39. Get Up Kids, Guilt Show (2004). This Kansas band is quite often lumped into the dreaded “emo” category, but their love of power pop and the Replacements puts them far removed from the whiney annoyances of most of that genre. Guilt Show was their final release (although they reunited for a short tour last year), and while it may not be as powerful as their first recordings in the late 90’s, it’s one of the better finales in recent rock history.
38. Ryan Adams, Gold (2001). This release was supposed to be the album that catapulted the former Whiskeytown leader to worldwide fame, yet even with a song and video (“New York, New York”) that could have raised the spirits of post-9/11 New York City the album failed to meet retail expectations. While a bit overlong, the highlights (“Firecracker”, “Answering Bell”, “The Rescue Blues”) rank with anything Adams has ever recorded.
37. The Decemberists, Picaresque (2005). Although they’re not as well known, The Decemberists’ output of the last decade deserve to be mentioned in the same breath as anybody else. Picaresque is the album where I first noted their “folky pirate” sound, even if I don’t have anywhere near the expansive vocabulary of leader Colin Meloy.
36. Steve Earle, Transcendental Blues (2000). While Earle’s output of the past decade has not quite equaled the standards of the previous ten years, this collection of folk, Celtic, country rock, and Beatles-ish pop tunes is easily his most varied and catchy album of his career.
35. The Weakerthans, Reconstruction Site (2003). John Sampson is one of the most interesting characters in today’s music scene. Besides running his own publishing company, he splits his time between two bands that couldn’t be farther apart. Best known for the recently reunited agitprop Propoghandi, Sampson showcases his melodic side in the Weakerthans. Reconstruction Site is their crowning achievement, a beautiful collection of folkish, almost alt-country pop songs.

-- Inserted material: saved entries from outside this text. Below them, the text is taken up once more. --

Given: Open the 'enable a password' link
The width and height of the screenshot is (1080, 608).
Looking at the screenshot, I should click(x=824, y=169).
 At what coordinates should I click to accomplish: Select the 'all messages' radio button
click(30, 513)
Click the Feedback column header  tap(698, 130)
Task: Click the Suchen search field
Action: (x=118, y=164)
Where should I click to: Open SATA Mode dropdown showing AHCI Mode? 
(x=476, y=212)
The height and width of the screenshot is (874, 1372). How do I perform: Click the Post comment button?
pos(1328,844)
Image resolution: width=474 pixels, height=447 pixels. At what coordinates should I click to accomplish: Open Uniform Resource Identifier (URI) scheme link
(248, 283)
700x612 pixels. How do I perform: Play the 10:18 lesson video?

34. My Morning Jacket, It Still Moves (2003). If there is one band that has captured the spirit and versatility of The Band it has to be My Morning Jacket. Leader Jim James’ heavily reverbed rustic vocals are as soulful as Rick Danko, yet the guitars are more reminiscent of Neil Young’s collaborations with Crazy Horse. The influences don’t stop with these iconic acts, though, which is why MMJ is as comfortable playing a jam-band festival as they are with folk or alt-country bands.
33. Elliott Smith, Figure 8 (2000). On his final album before his tragic death in 2003, Elliott Smith traveled to London to record at the famed Abbey Road studio. The result was his most varied album of his career, combining the sparse, dark sound of his first solo records with more layered, almost psychedelic tunes that showcased his love of the Beatles and Beach Boys.
32. Morrissey, You Are the Quarry (2004). Fifteen years into a mostly disappointing solo career, the former leader of The Smiths finally delivered the album his fans had been waiting for. Accompanied by a spiky twin-guitar attack, Morrrissey’s pointed barbs attacked American imperialism, British Prime Minister Tony Blair, lesbians, lovers, and even Mexican biker gangs.
31. The Postal Service, Give Up (2003). A word of advice to those who have jumped on the Owl City bandwagon - toss that record in the dump and pick up this side project of Death Cab For Cutie’s Ben Gibbard. Nothing against the Owatonna, MN “electro-indie rocker”, but his entire sound is based on this record that is one of Sub Pop’s biggest sellers ever.